Release them. So they may pass you by like harmless clouds in the sky. Just take a moment, take a moment to be with yourself and the possibilities of nurturing and nourishing yourself with others to the fullest and most loving sense of the word healing is.

So plant those seeds, plant those seeds. Be with be with this. What thrive seeds would you like to plant in your life, in your practice? What does it look like? Your mind’s gonna rush in and tell you it’s not possible and it can’t be done. We’re just gonna let those thoughts, those conditioned thoughts, the programming, the narratives, the tapes, let them play. Just let the cloud let them float by like the clouds. You don’t have to, you don’t have to believe every thought.

And you see it in your mind’s eye. What it, what are the sounds you hear? What are, what scents, odors, aromas, what are you smelling? Like really let the brain start to get some neurons and synapses firing around your thrive seeds,

And really stay connected with the possibility that healing is possible.

Because the reality is healing is possible.

It is possible to insulate yourself from the broken healthcare system. It is possible to insulate yourself from difficult colleagues, short staffing and harsh working conditions.

It is possible to thrive in practice and in life. So your homework, not that this is really homework, but I would invite each of you to stay with your thrive seeds, tending to that thrive garden, for a week or longer, a couple times each day.

You can do this by just tuning in during your day.  Like when you’re driving in the car, you’re unloading groceries.

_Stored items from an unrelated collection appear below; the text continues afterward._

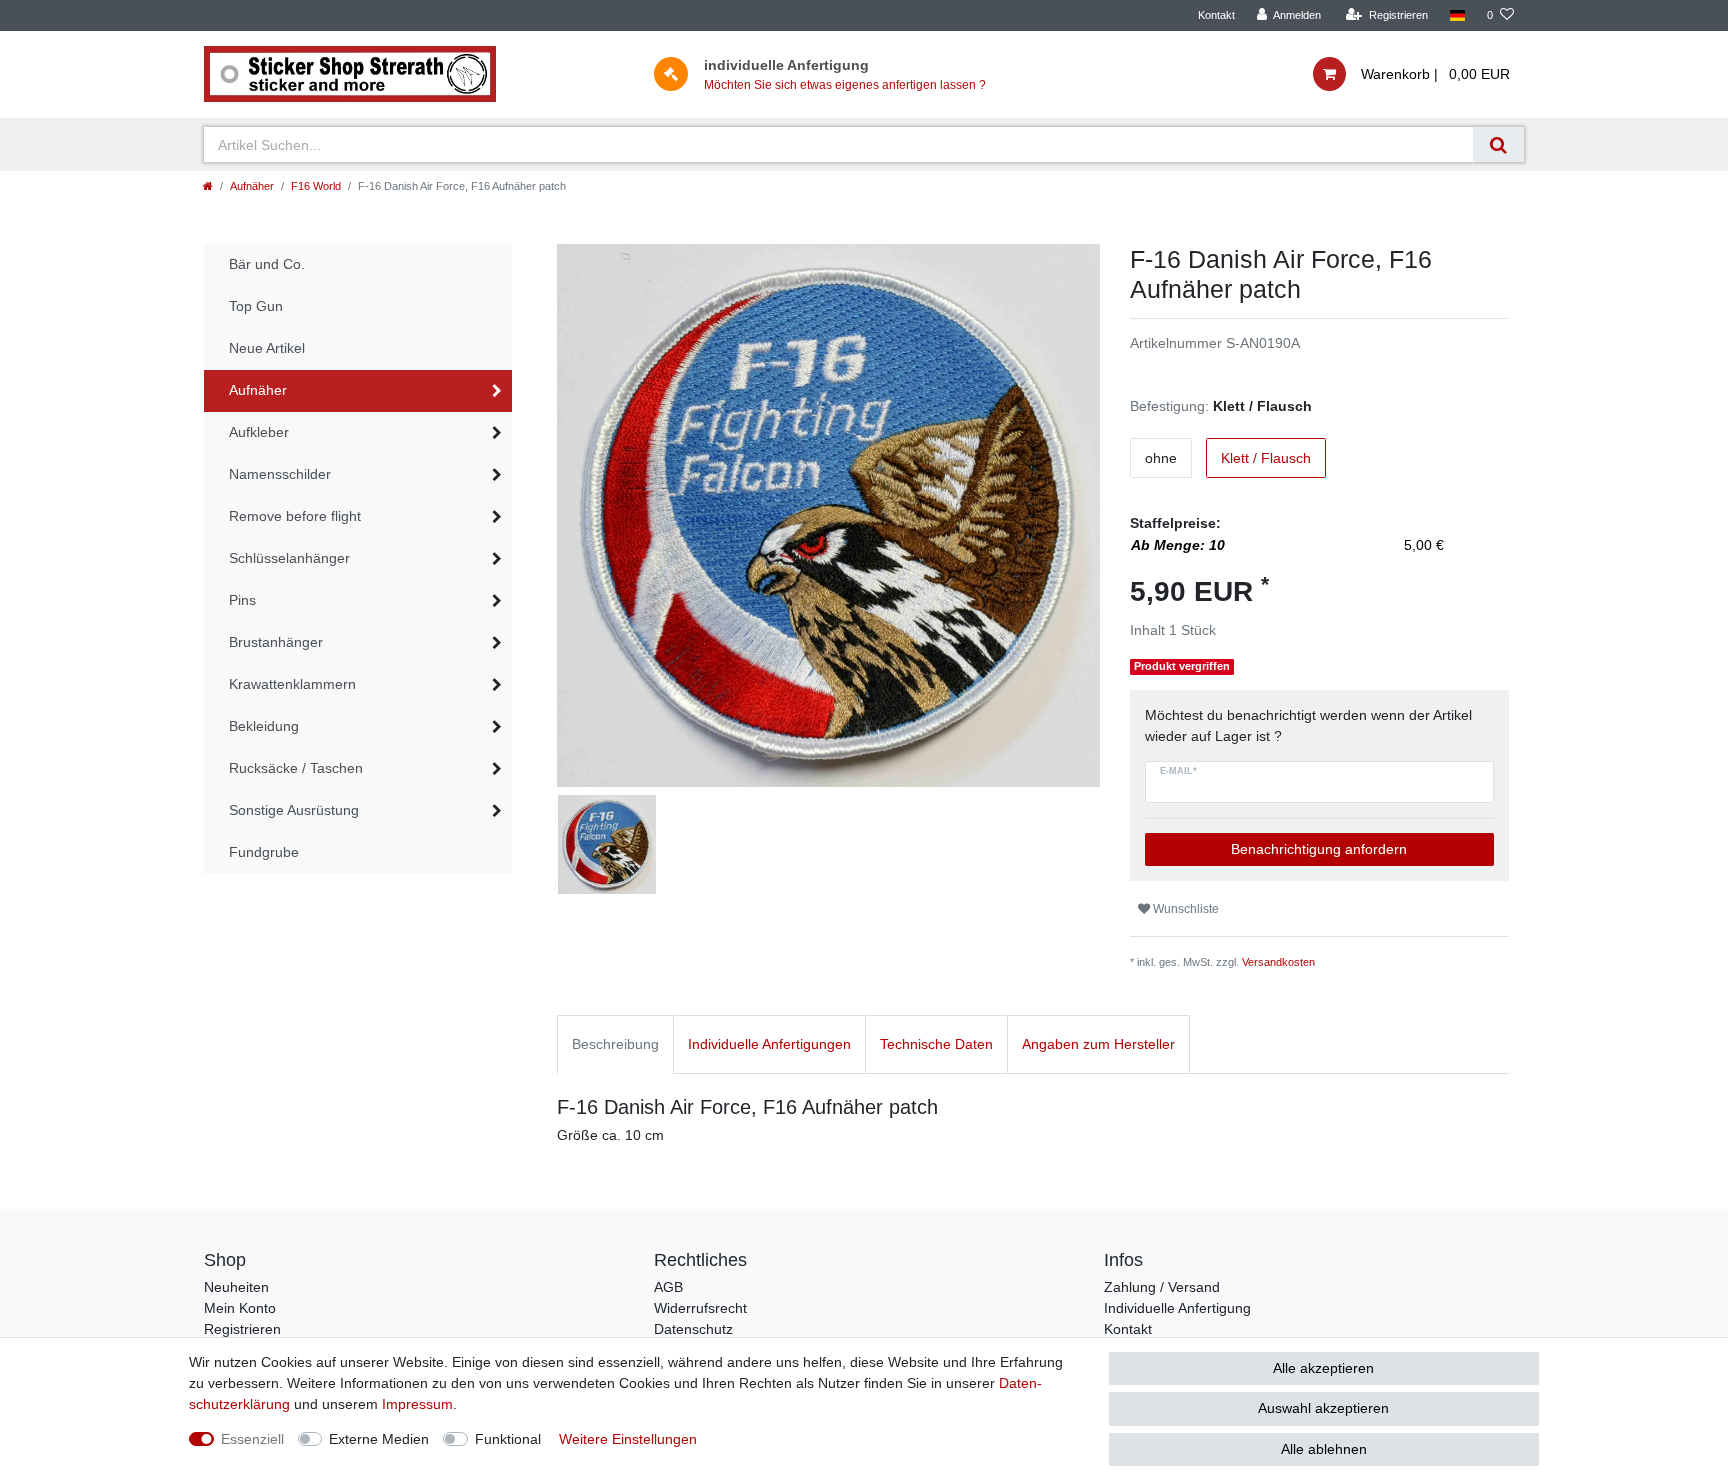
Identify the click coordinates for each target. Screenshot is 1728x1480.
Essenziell (252, 1439)
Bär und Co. (267, 264)
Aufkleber (259, 432)
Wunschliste (1184, 909)
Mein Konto (240, 1308)
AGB (668, 1287)
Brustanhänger (276, 642)
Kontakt (1216, 15)
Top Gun (256, 306)
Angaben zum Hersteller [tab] (1098, 1044)
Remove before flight (295, 516)
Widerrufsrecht (700, 1308)
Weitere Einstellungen (628, 1439)
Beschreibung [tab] (615, 1044)
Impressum (417, 1404)
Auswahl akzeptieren (1323, 1408)
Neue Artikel (267, 348)
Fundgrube (264, 852)
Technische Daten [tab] (936, 1044)
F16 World (316, 186)
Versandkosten (1278, 962)
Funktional (508, 1439)
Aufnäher (252, 186)
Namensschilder (280, 474)
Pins (242, 600)
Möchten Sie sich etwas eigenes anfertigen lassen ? (845, 85)
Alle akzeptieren (1323, 1368)
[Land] (1457, 15)
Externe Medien (379, 1439)
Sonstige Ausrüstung (294, 810)
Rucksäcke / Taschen (296, 768)
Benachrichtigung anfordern (1319, 849)
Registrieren (242, 1329)
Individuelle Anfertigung (1177, 1308)
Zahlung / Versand (1162, 1287)
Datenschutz (693, 1329)
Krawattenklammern (292, 684)
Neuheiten (236, 1287)
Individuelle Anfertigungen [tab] (769, 1044)
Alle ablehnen (1324, 1449)
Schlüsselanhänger (289, 558)
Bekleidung (264, 726)
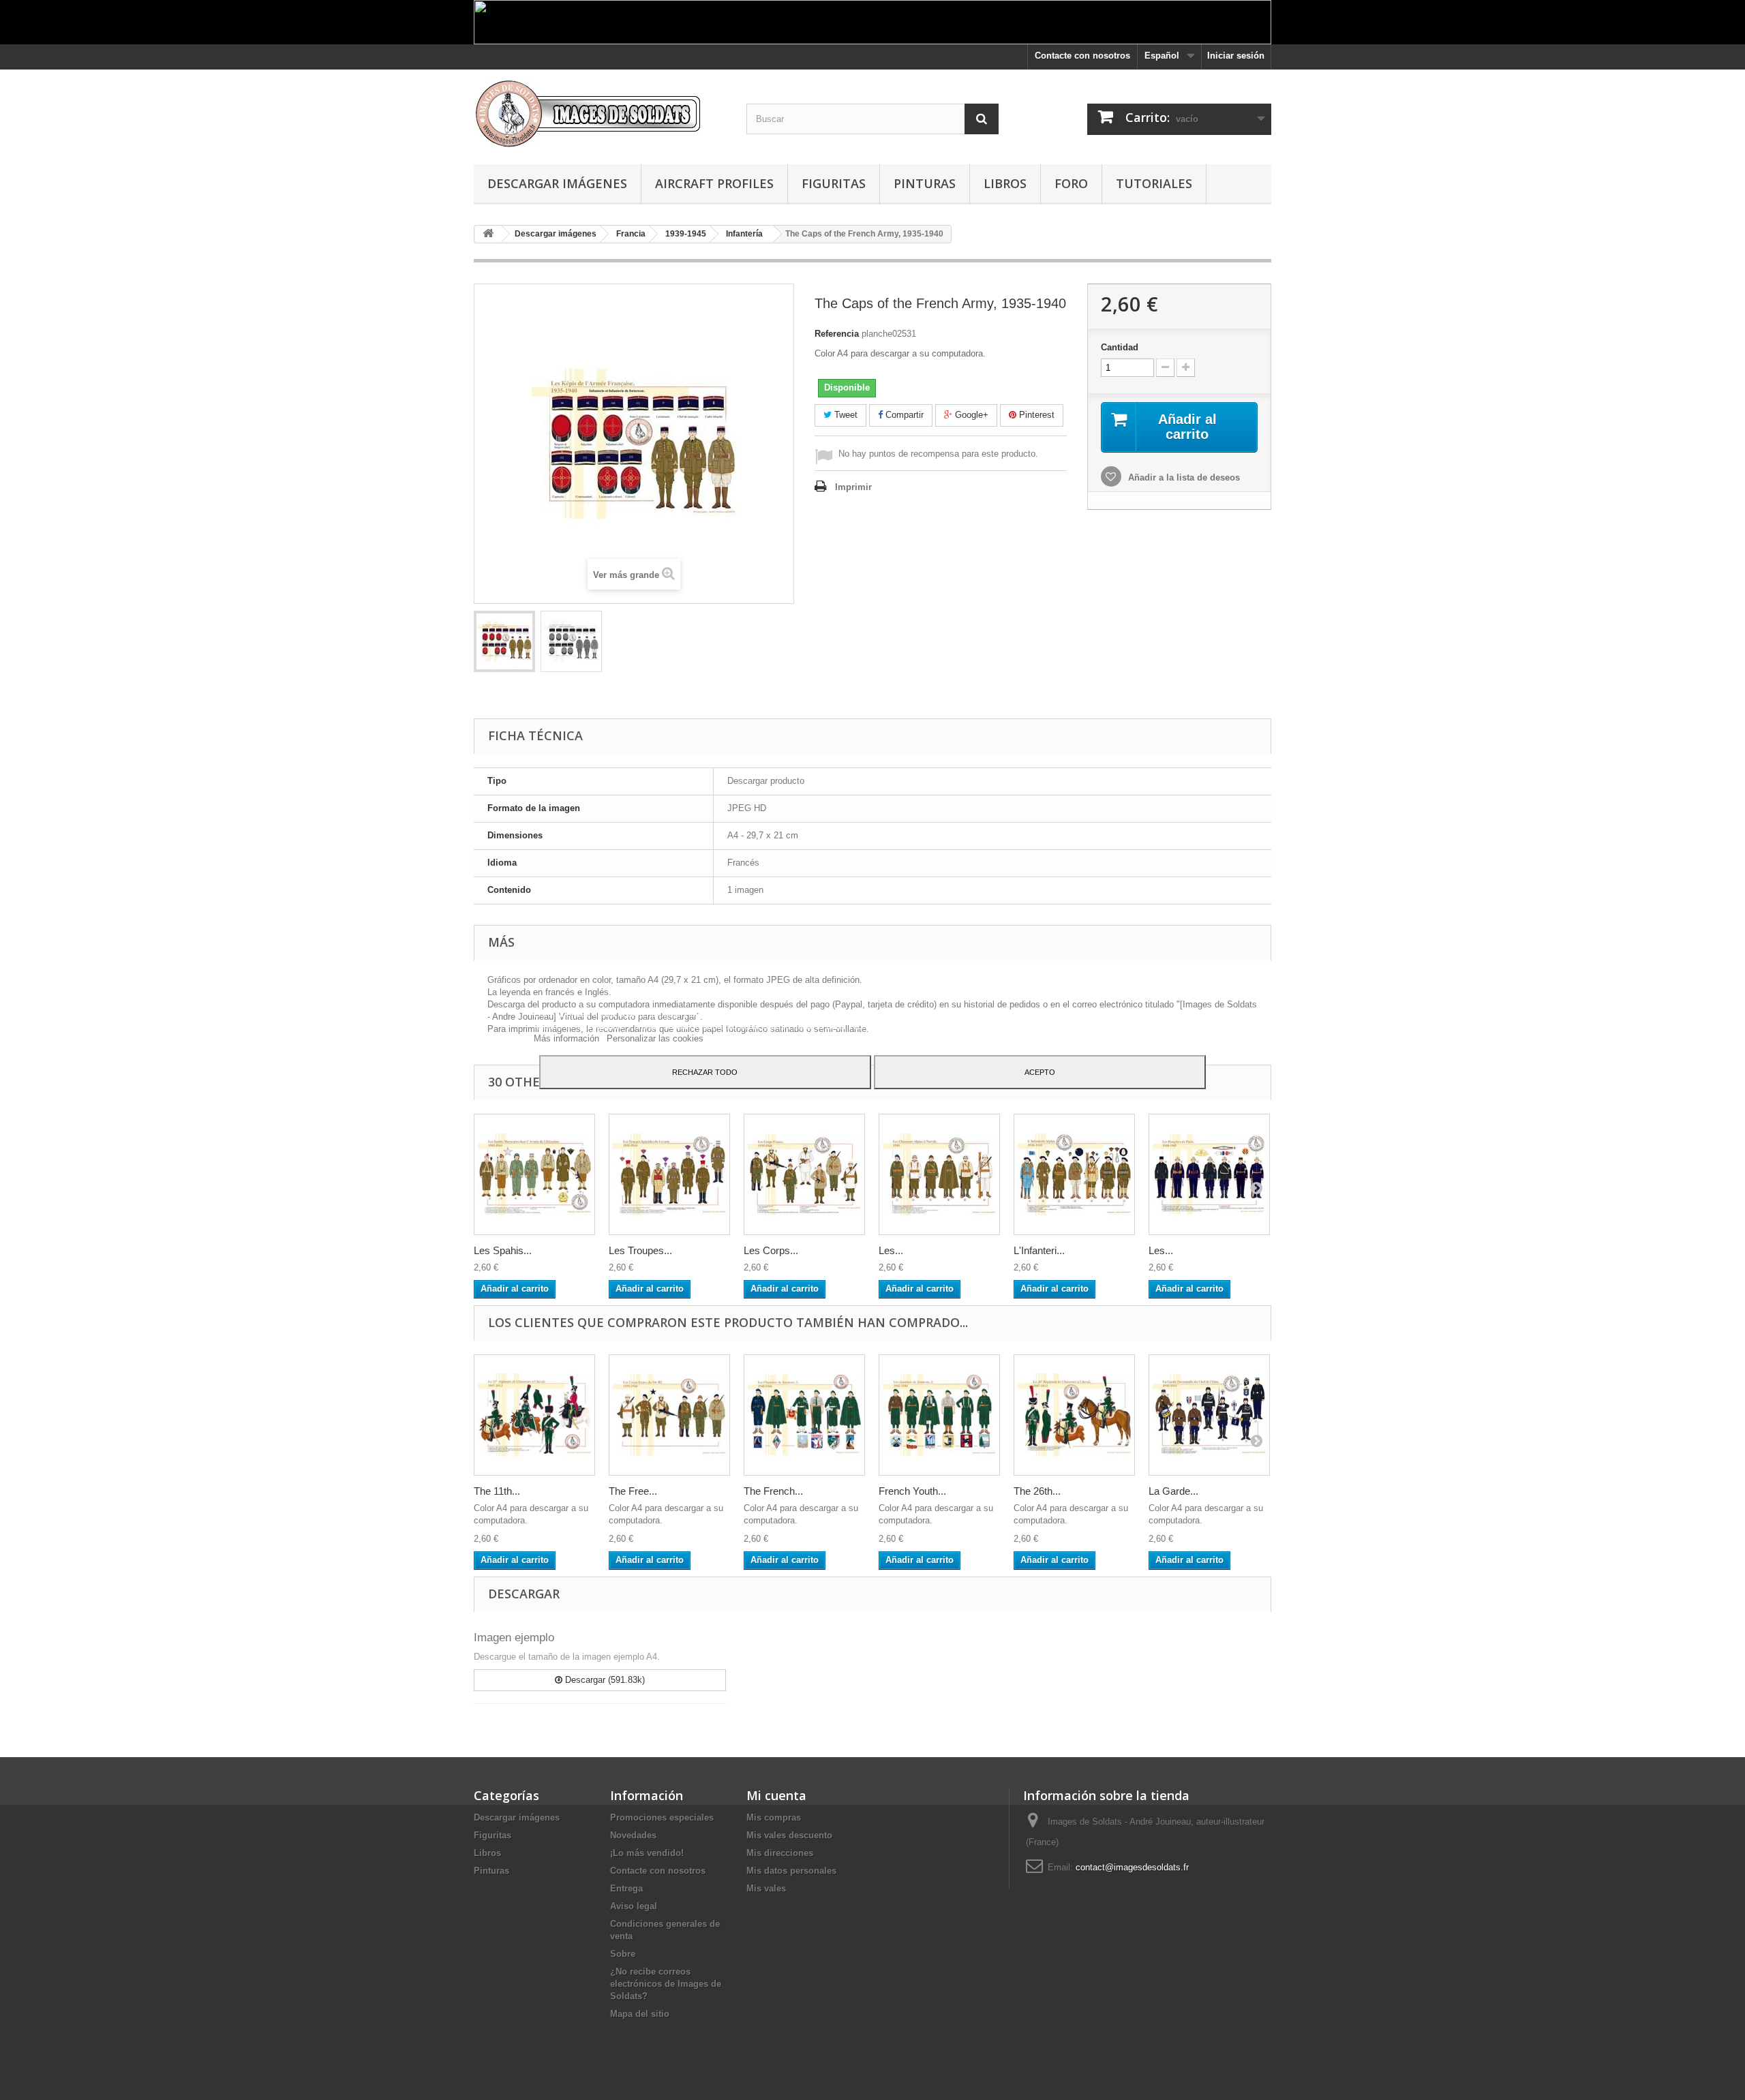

You know, this doesn’t have to be a big thing that you have to disrupt your life. Just shift your attention, shift your awareness from survival mode into what thrive mode might look, feel, and be for you.

So thank you. Thank you, Ellyn, so much for all that you have done for our profession and for nurses in our community and and beyond.

And thank you to my listeners for tuning in. Thank you from the bottom of my healer’s heart to yours. Thank you for the important work that you are doing. And until next time, sow those seeds of thriving.  Plant as many of them as you can because we will continue to nurture and nourish those seeds as we go through our time together.

If you’re curious how to go about your grieving process, insulating yourself from difficult working conditions, or how to leverage neuroplasticity in service to thriving, please attend my free webinar where we unpack all this and so much more.

So until next time, thank you for the important work that you do. 🙏🏼

Thank you for who you are, at your core, at your essence.